Sound recognition and speech comprehension do not arrive instantaneously, like turning on the tap for water. Rather, new CI recipients are assisted by specially trained CI audiologists, who fine-tune (“map”) digital settings in the external processor to align with the recipient’s sound comprehension profile, and by speech therapists, who help them recognize letters and words amid a garbled stream of sound. Over time, CI recipients retrain their brains to make sense of sounds that were initially incomprehensible.
There were so many new sounds, especially environmental ones, to identify. Before my implant, I hadn’t realized that for many years I had not heard birds singing in my garden. Once I began to hear them, I recalled the unheard loon calls years earlier that were the first evidence of my hearing loss and cried with joy at these newly audible dimensions of my environment.
Initially, hearing many sounds that I did not recognize, I would ask my husband or children, “What was that?” Random sounds, such as the blip a decoding device makes as it registers the barcode on groceries, were entirely new to me. I was surprised to discover that the wood floors in my house squeaked and that the refrigerator, dishwasher, and other appliances hummed. I began to hum myself.

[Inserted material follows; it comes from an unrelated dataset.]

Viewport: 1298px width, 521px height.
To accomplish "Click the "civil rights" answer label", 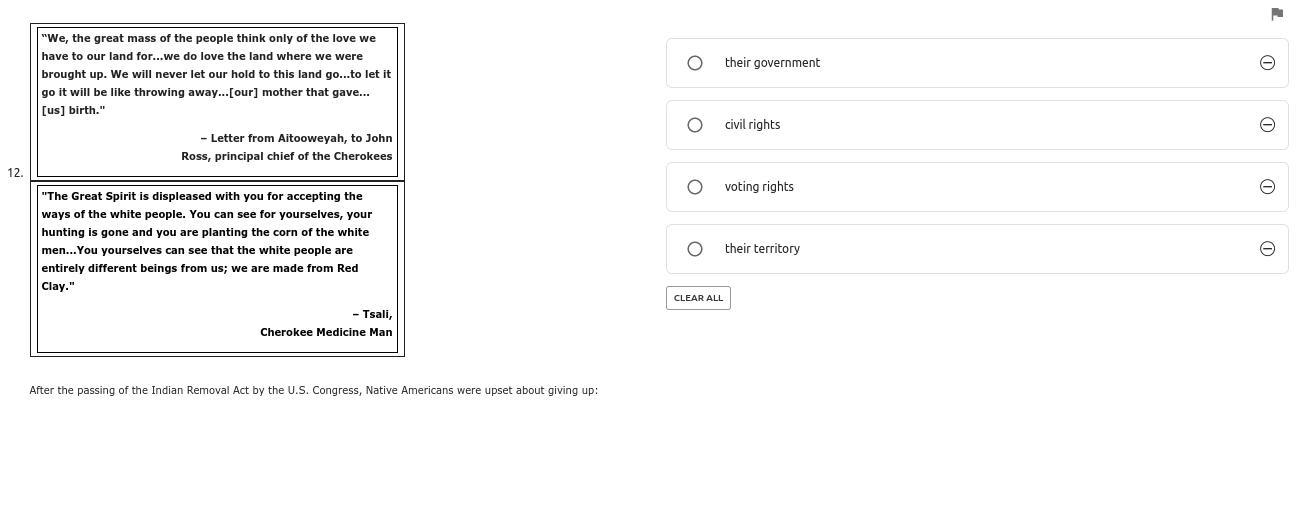I will click(x=752, y=125).
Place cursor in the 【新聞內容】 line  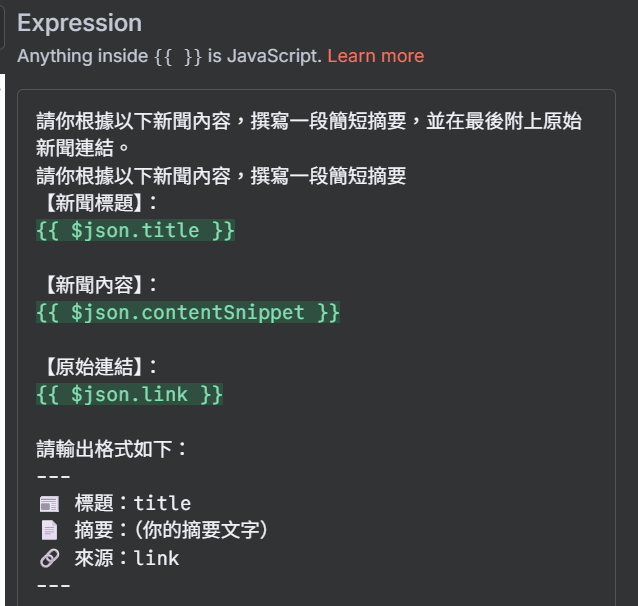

As I became more proficient in interpreting sounds and speech, I realized that the learning process undertaken by new CI recipients is analogous to the way infants learn language, beginning when they first recognize their own name and advancing as repeated words emerge from a bewildering stream of noise. This process of comprehension is the essential developmental stage that commences long before babies speak their own first words.

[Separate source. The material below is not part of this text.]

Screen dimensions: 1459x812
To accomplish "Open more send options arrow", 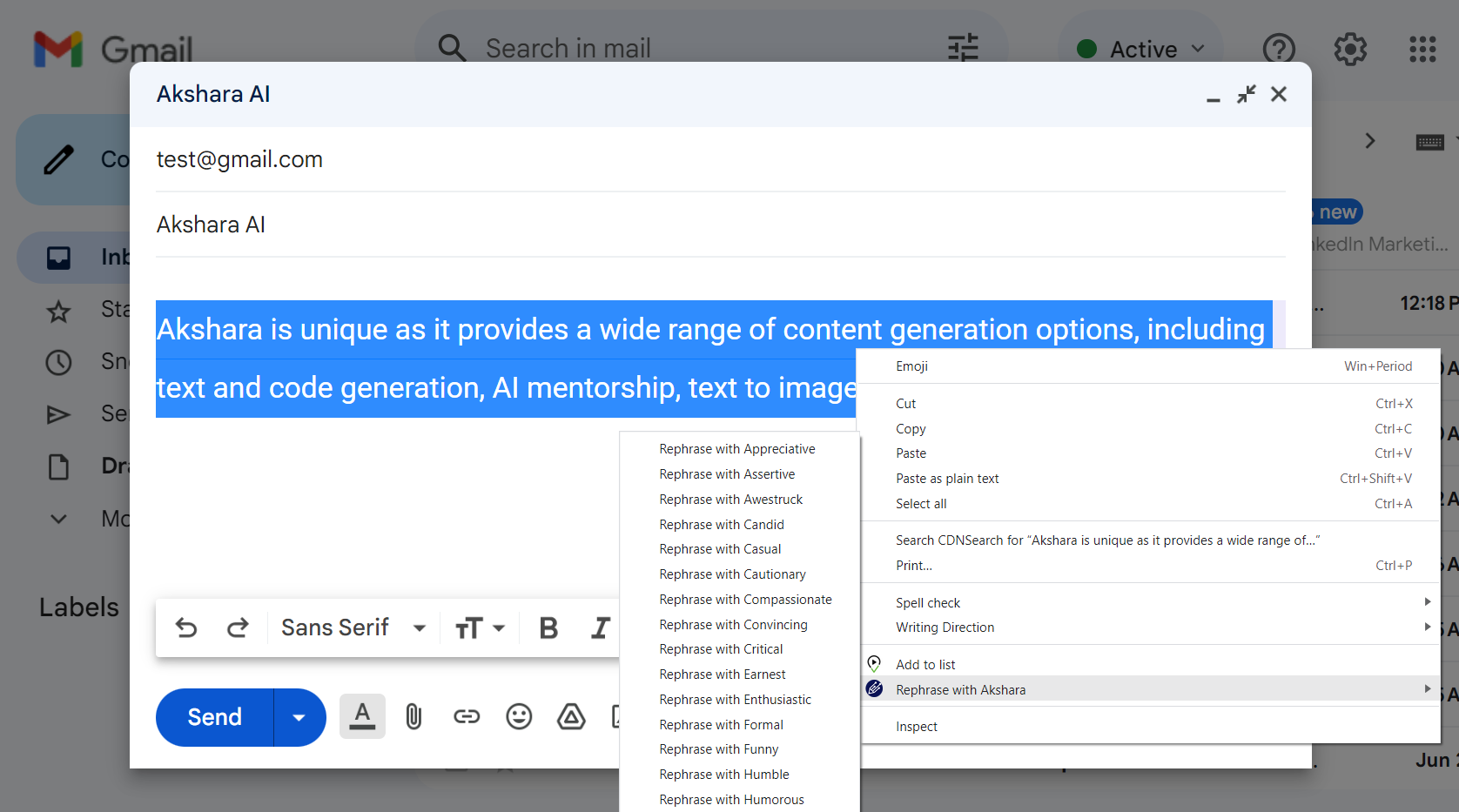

It was thrilling for me to be immersed in this process the second time around, this time as an adult who could observe while experiencing what was happening not in my ear but in my brain. When I attended my first child’s college graduation a year after my implant, I was elated to understand almost every word spoken, not only by my daughter and her friends and professors but also by the commencement speaker that year, Toni Morrison.
Hearing Gains
Placing my experience of hearing losses in context, I—like so many other people with hearing loss—am also the recipient of numerous hearing gains. We are fortunate beneficiaries of a technological revolution, including not only cochlear implants but also increasingly sophisticated hearing aids as well as assistive devices, apps in theaters and cinemas, and mobile phones. Increasingly, we can access captions on computers, television, and phones as well as in many live theaters and cinemas.

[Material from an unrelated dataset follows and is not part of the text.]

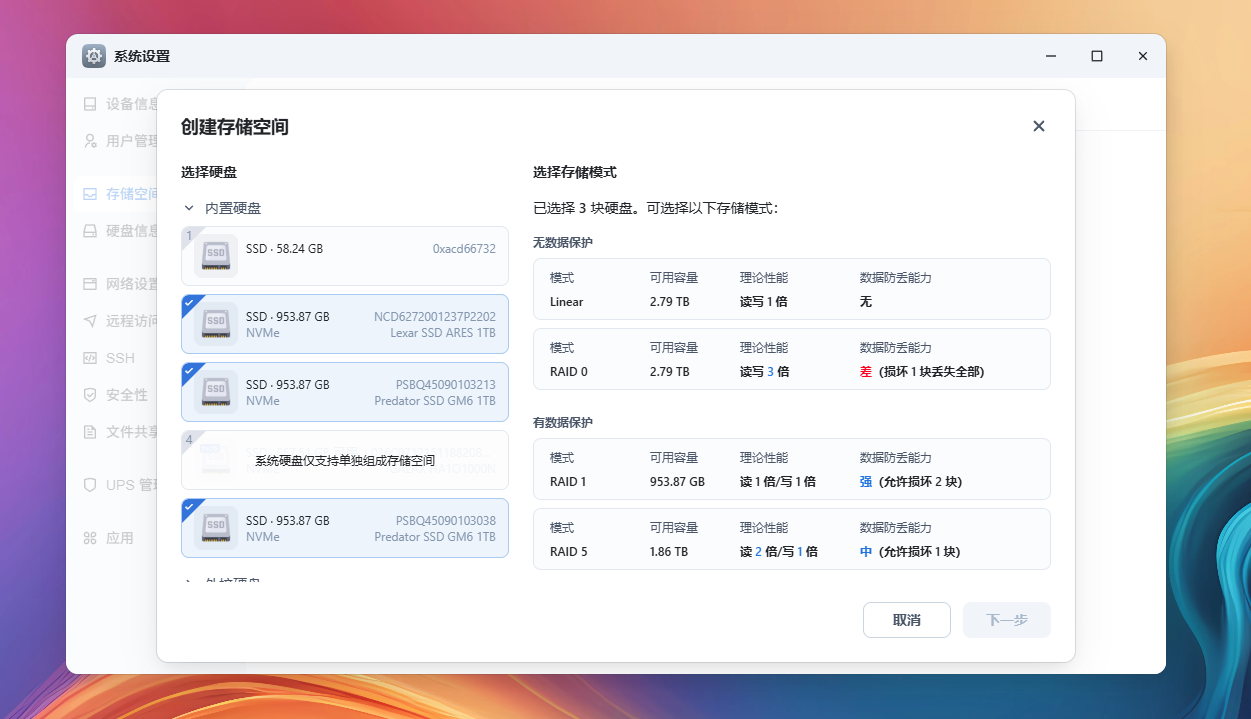The height and width of the screenshot is (719, 1251).
Task: Click the SSH sidebar icon
Action: tap(90, 358)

Most of these accommodations are the result of the Americans with Disabilities Act, the 1990 civil rights law that “[prohibits] discrimination against individuals with disabilities in all areas of public life….” For the most part, people with hearing loss have gained entrance to a kindlier environment that has liberated us from the woefully silent, lonely world that those before us have experienced for most of history.
I feel exceptionally fortunate. My hearing journey has ultimately been a positive one, both personally and professionally. Although I once dreaded involuntary early retirement, necessitated by my profound hearing loss, instead I continued to teach for the next 25 years. After 51 deeply gratifying years in the classroom, just three years ago, in May 2020, I retired from American University as Professor Emerita of Literature.
Roberta Rubenstein Larson lives in Chevy Chase, Maryland. This appeared in the Winter 2023 issue of Hearing Health magazine.